Closed California ports affect at the provide chain
Christmas is over, but Santa didn’t bring an end to the strike between shippers and union dockworkers at several West Coast ports, despite calls from President Barack Obama and Los Angeles’ mayor, Antonio Villaraigosa to find one. (Calls to the union and management, that is, not calls to Santa.)
The strike began in November, as some 20,000 dockworkers have either walked off the job or held work slowdowns to protest outsourcing of clerical jobs, says the International Longshoremen and Warehouse Union (ILWU).
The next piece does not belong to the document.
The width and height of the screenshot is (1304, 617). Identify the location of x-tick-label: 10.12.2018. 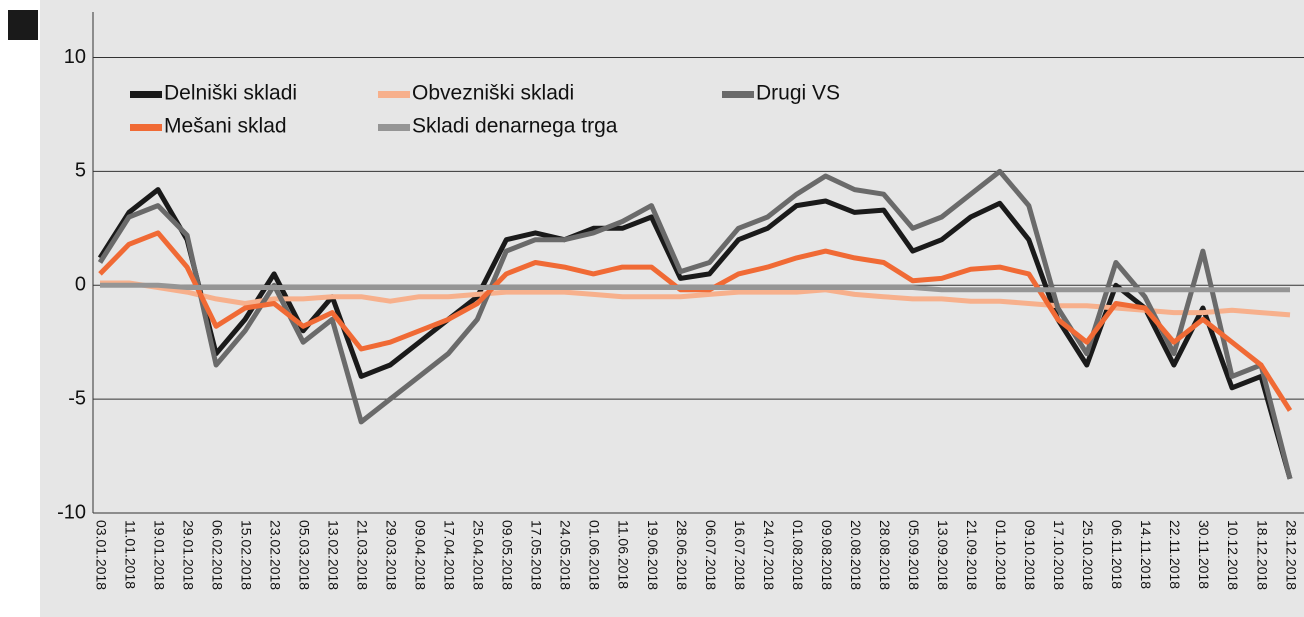
(1233, 555).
Clerical workers walked out on November 27, and the longshoremen, which are represented by the same union, have refused to cross the picket lines.
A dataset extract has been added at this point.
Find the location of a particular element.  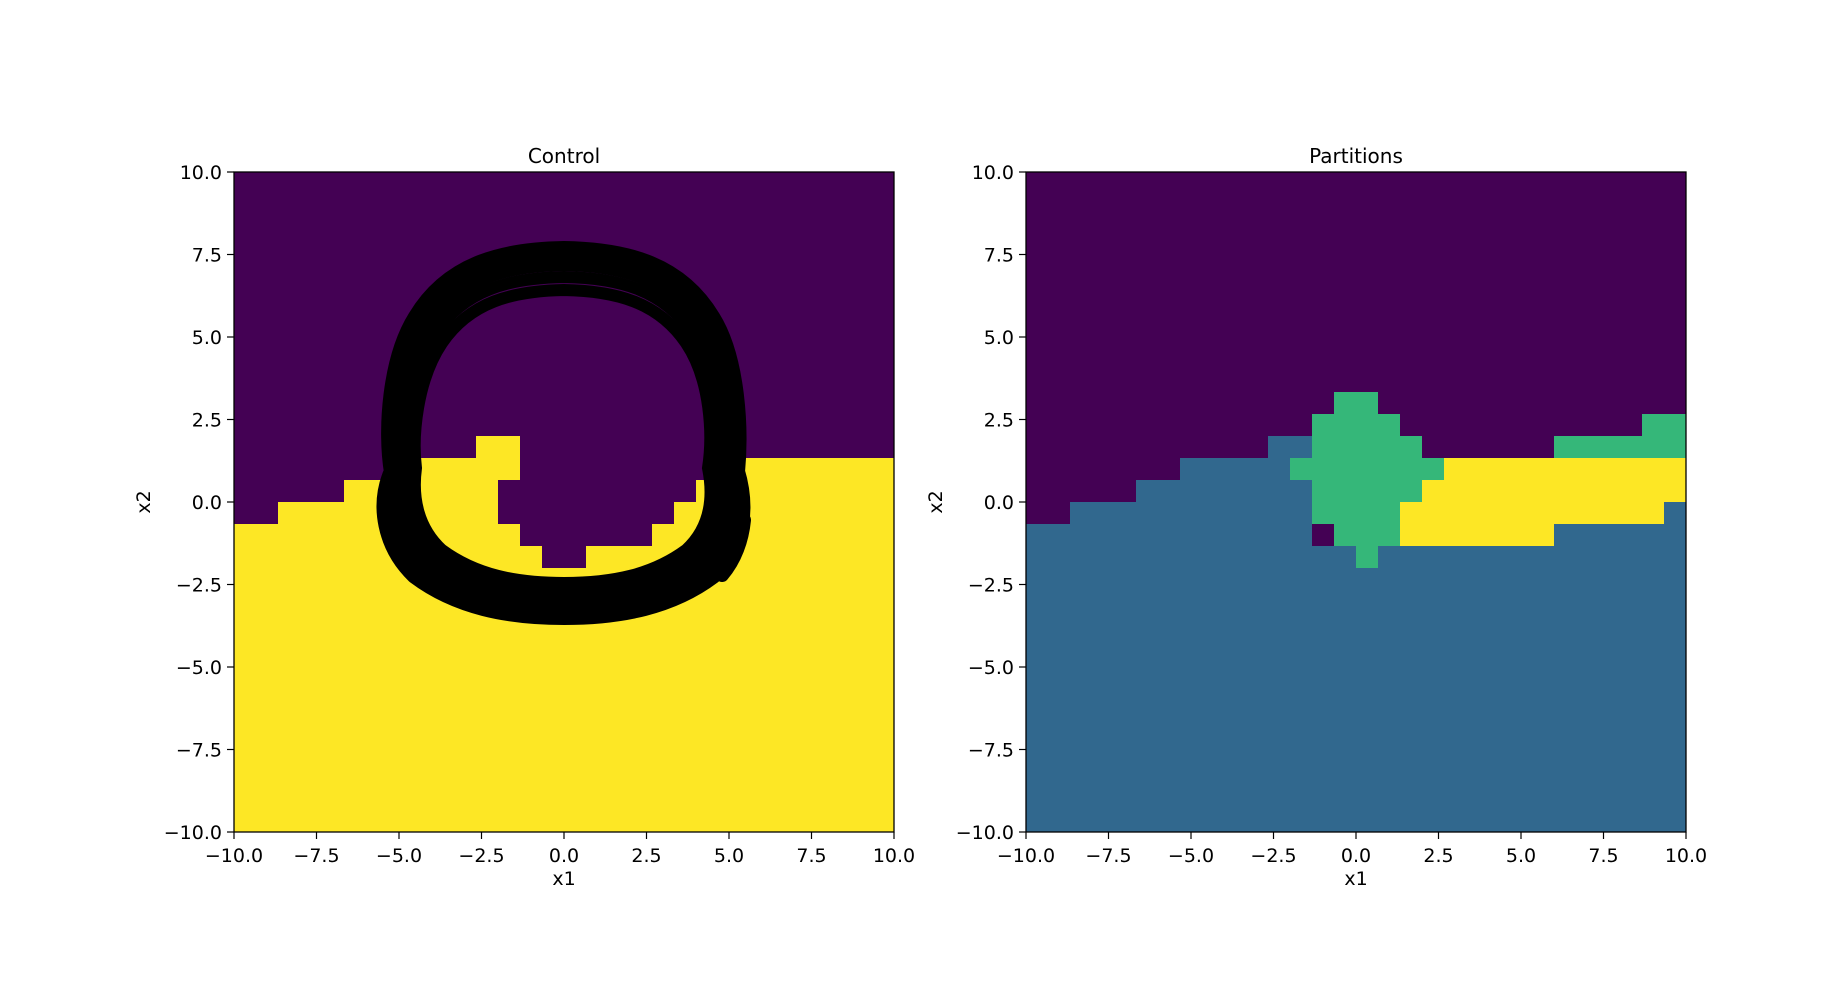

control-y-axis-title: x2 is located at coordinates (144, 502).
The strike has affected seven of eight terminals at the Port of Los Angeles and three of six terminals at Port of Long Beach. The strike is having a ripple effect in the supply chain.
The National Retail Federation has asked President Obama to intervene, saying a 10-day West Coast lockout in 2002 cost the economy $1 billion per day, and supply chains took six months to recover.
In the meantime, many ships are being re-routed to other ports, including Mexico, where the goods are being offloaded and trucked into the United States. Other ships are still waiting to be offloaded, cargo sitting in containers, off the shores of Los Angeles and Long Beach.
We can’t imagine the supply chain problems this strike has caused suppliers and retailers. Millions of consumers have been, or will be, affected.
While order tracking capabilities can show whether shipments are in transit from the overseas manufacturer or on the way to the warehouse, they don’t tell you their spot in line at the four working terminals in the Los Angeles/Long Beach area. The only thing retailers and suppliers can do is watch the news for updates, and keep in touch with their logistics providers to see if their ships are heading for other ports, or if they’re still waiting in line.